Lepidopilum

  • Authority

    Buck, William R. 2003. Guide to the plants of central french Guiana. Part 3. Mosses. Mem. New York Bot. Gard. 76: 1-167.

  • Family

    Pilotrichaceae

  • Scientific Name

    Lepidopilum

  • Description

    Genus Description - Plants mostly medium-sized, sometimes smaller or robust, in mostly lustrous, bright green or less often golden or reddish, dense or lax mats or tufts; stems creeping, often short, often with eroded leaves, with erect primary branches, mostly complanate-foliate, in cross-section with a hyalodermis, central strand absent.

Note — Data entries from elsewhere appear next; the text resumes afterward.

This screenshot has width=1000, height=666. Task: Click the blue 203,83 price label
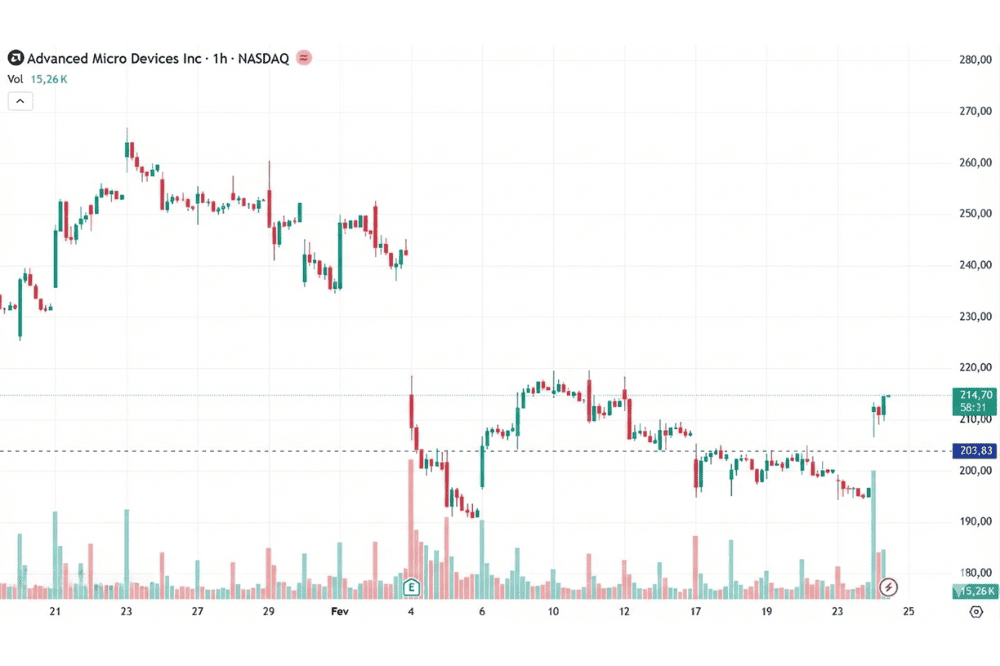pyautogui.click(x=974, y=451)
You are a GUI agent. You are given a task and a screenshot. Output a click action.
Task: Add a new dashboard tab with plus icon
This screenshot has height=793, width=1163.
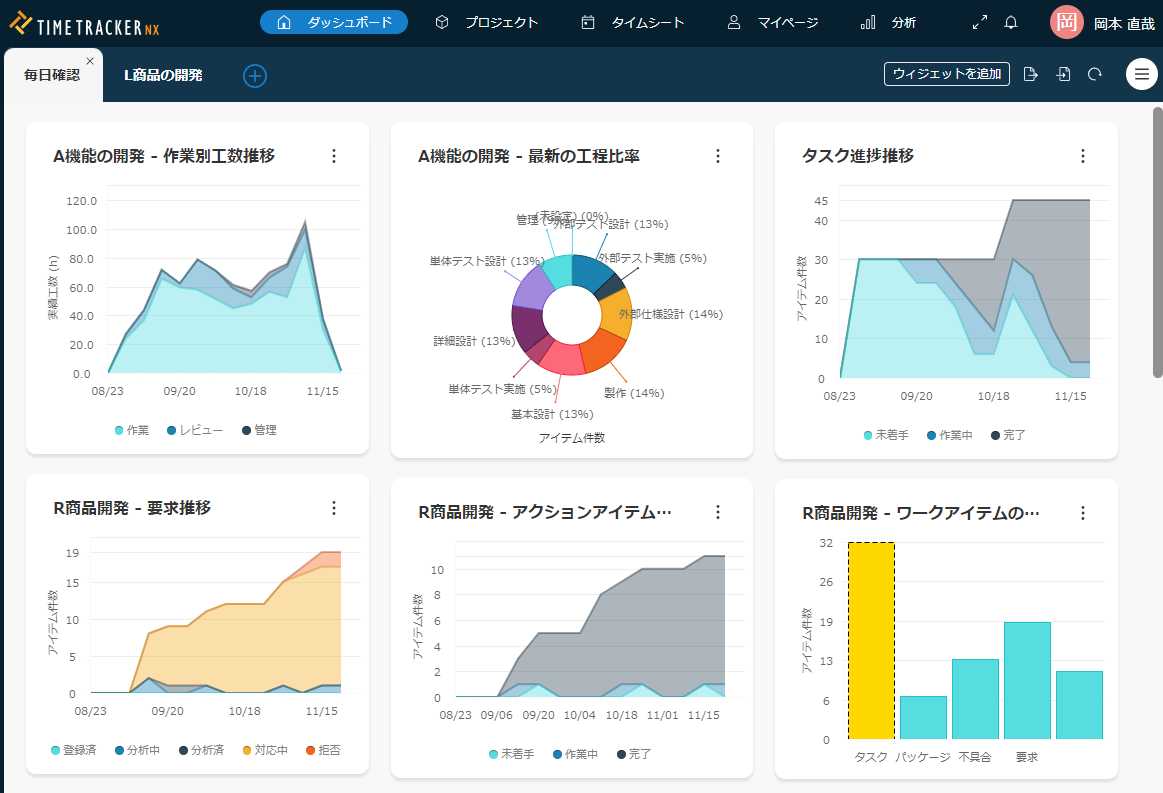(255, 75)
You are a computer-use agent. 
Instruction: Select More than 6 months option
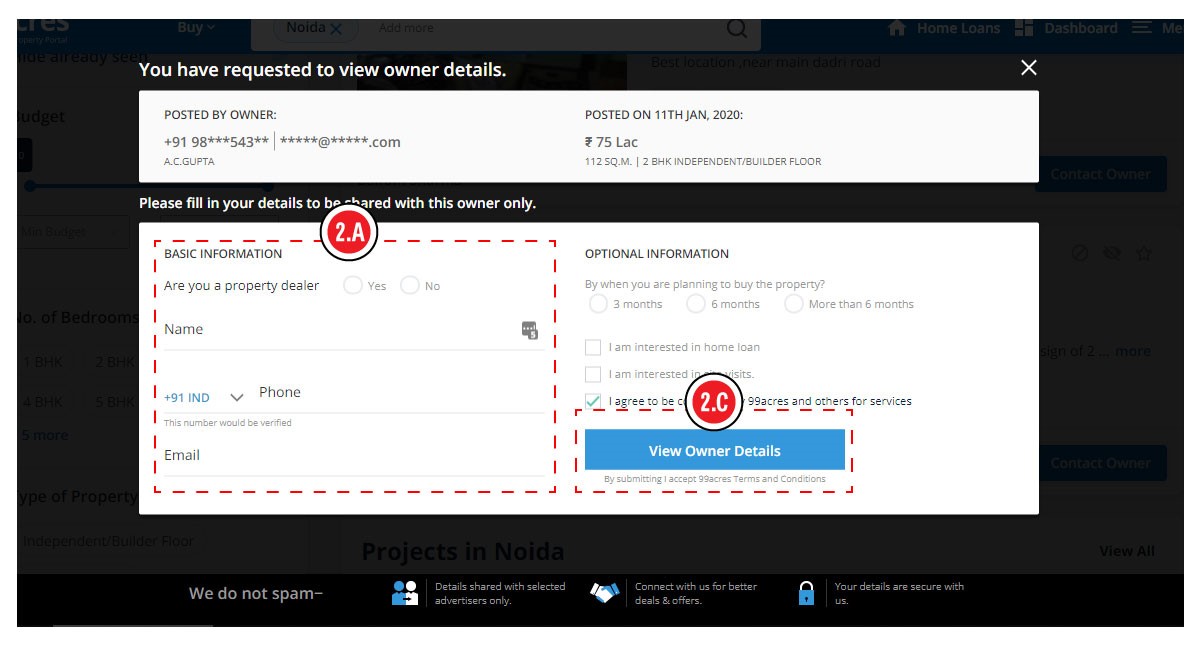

Leaves sometimes contorted dry or moist, laxly or densely foliate, lateral and dorsal leaves often differentiated in size, shape, and symmetry, mostly wide-spreading, oblong-lanceolate to broadly ovate, gradually to abruptly acute to acuminate, rarely obtuse, asymmetric, sometimes very strongly so; margins entire to serrate, plane or narrowly recurved, sometimes bordered by elongate, narrow cells, usually indistinct at leaf base; costa double, often slender, ± divergent throughout, mostly ending at midleaf or below, not projecting at apex; cells mostly long-hexagonal, rarely hexagonal, the apical ones sometimes shorter than those at midleaf, smooth, thin- or firm-walled, becoming shorter and often colored in 1-3 rows across the insertion. Asexual propagula common in leaf axils, uniseriate, mostly chlorophyllose. Autoicous, synoicous, or dioicous. Setae often short, sometimes elongate, typically papillose throughout, rarely only above or smooth throughout, reddish; capsules erect, symmetric, cylindric; exostome teeth on the front surface not furrowed, papillose throughout; endostome with a low basal membrane, segments erect, not or scarcely keeled, mostly not perforate, about as long as the teeth, cilia mostly none, rarely rudimentary. Calyptrae hairy, smooth or roughened at apex.

  • Discussion

    Lepidopilum was monographed by Churchill (1988) in an unpublished doctoral dissertation. Most of his taxonomic conclusions are fol¬lowed here. Since our material of Lepidopilidium is usually sterile, it is included in the key to Lepidopilum.